Bone and Joint Institute
Elevated expression of periostin in human osteoarthritic cartilage and its potential role in matrix degradation via matrix metalloproteinase-13
Document Type
Article
Publication Date
10-1-2015
Journal
FASEB Journal
Volume
29
Issue
10
First Page
4107
Last Page
4121
URL with Digital Object Identifier
10.1096/fj.15-272427
Abstract
We investigated the role of periostin, an extracellular matrix protein, in the pathophysiology of osteoarthritis (OA). In OA, dysregulated gene expression and phenotypic changes in articular chondrocytes culminate in progressive loss of cartilage from the joint surface. The molecular mechanisms underlying this process are poorly understood. We examined periostin expression by immunohistochemical analysis of lesional and nonlesional cartilage from human and rodent OA knee cartilage. In addition, we used small interfering (si)RNA and adenovirus transduction of chondrocytes to knock down and upregulate periostin levels, respectively, and analyzed its effect on matrix metalloproteinase (MMP)-13, a disintegrin and MMP with thrombospondin motifs (ADAMTS)-4, and type II collagen expression. We found high periostin levels in human and rodent OA cartilage.

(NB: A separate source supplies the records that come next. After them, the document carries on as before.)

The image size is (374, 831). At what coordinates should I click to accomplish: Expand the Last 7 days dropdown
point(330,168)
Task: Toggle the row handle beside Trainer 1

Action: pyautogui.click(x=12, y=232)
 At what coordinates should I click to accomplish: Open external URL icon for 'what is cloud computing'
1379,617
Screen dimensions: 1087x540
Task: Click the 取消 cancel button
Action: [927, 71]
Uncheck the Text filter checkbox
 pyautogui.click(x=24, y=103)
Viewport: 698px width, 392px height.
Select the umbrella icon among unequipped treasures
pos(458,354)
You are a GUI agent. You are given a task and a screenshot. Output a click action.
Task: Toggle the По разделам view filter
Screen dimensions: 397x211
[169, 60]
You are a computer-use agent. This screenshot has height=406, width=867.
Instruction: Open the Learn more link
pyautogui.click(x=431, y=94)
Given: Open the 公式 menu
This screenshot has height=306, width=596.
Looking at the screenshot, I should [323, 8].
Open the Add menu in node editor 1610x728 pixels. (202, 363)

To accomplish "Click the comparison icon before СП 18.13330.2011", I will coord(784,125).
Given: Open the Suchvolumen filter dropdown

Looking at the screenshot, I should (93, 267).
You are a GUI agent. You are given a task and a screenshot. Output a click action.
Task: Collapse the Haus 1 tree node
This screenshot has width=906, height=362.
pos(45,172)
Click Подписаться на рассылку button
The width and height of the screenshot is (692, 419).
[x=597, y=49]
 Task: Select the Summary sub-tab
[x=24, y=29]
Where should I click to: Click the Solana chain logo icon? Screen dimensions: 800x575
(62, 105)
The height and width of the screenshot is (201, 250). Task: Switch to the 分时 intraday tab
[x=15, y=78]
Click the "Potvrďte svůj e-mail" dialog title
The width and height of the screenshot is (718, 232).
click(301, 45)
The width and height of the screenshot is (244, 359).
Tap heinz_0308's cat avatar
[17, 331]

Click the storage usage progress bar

Periostin increased MMP-13 expression dose [1-10 mg/ml (EC50 0.5-1 mg/ml)] and time (24-72 h) dependently, significantly enhanced expression of ADAMTS4 mRNA, and promoted cartilage degeneration through collagen and proteoglycan degradation. Periostin induction of MMP-13 expression was inhibited by CCT031374 hydrobromide, an inhibitor of the canonical Wnt/b-catenin signaling pathway. In addition, siRNA-mediated knockdown of endogenous periostin blocked constitutive MMP-13 expression. These findings implicate periostin as a catabolic protein that promotes cartilage degeneration in OA by upregulating MMP-13 through canonical Wnt signaling.-Attur, M., Yang, Q., Shimada, K., Tachida, Y., Nagase, H., Mignatti, P., Statman, L., Palmer, G., Kirsch, T., Beier, F., Abramson, A. B. Elevated expression of periostin in human osteoarthritic cartilage and its potential role in matrix degradation via matrix metalloproteinase-13. FASEB J. 29, 4107-4121 (2015). www.fasebj.org.